The Food and Drug Administration supported the underlying logic by seeking to use UDI-embedded billing-claims form data to track medical device safety from the patient’s perspective. Last year the federal agency also agreed to work the UDI issue into EHR matters and issues of Meaningful Use. UDI proponents and safety advocates spied both these moves as the right thing.

Yet in a retread of the CIA-FBI sibling interagency sniping from a few years back, the Centers for Medicare & Medicaid Services decided to stir the pot. On her way out the door in late February, outgoing Medicare administrator Marilyn Tavenner lobbed the proverbial Molotov cocktail into the debate. She wrote in a letter to two senators that CMS objected to the use of UDIs on claims because they “would entail significant technological challenges, costs and risks” for the program.

Never mind that the Health and Human Services Secretary, to which both FDA and CMS report, expressed her support for incorporating UDIs into claims data sources – particularly for drug product safety.

This recalled the 1974 television show, “The Year Without a Santa Claus” with HHS playing the role of Mother Nature, and FDA and CMS serving as the squabbling Snow and Heat Miser brothers, respectively. In it, each wanted something from the other that he wouldn’t sacrifice.

Actually, what we got here is … [a] failure to pontificate.

Imagine if this FDA-CMS squabble resembled an enterprise-resource planning system implementation at a healthcare system. After the ERP vendor installs the finance module as the first of several modules, progress hits a snag when the human resources director balks that the HR module would cost the department too much after all. Ouch?

UDI represents a cog in a much larger wheel of interoperability, integration and efficient electronic workflow. These contribute deeply to patient safety, which also influences billing and reimbursement. In short, all of these systems working together seamlessly and transparently make the overall system work.

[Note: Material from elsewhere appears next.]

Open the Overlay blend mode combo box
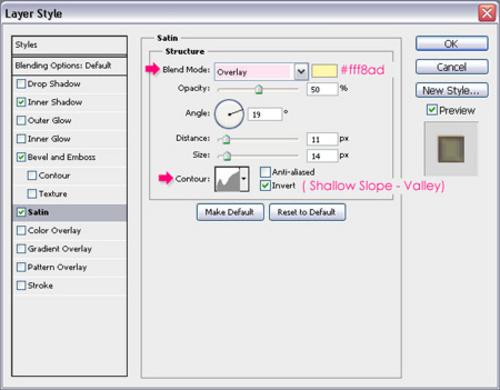The image size is (500, 390). point(261,71)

We know that the federal agencies, providers, payers and suppliers are scrambling at the line of scrimmage to deal with a host of competing priorities, including reimbursement reformulations, Meaningful Use and ICD-10 conversions. UDI represents just another ball to juggle.

However, this isn’t rocket science and shouldn’t strain credulity. Nor should it be a political bladder control display between two federal agencies trying to reform the healthcare system.

Someone needs to call an audible and reinforce how this all connects the dots. The clock is running down with the game on the line – a game we no longer can afford to lose.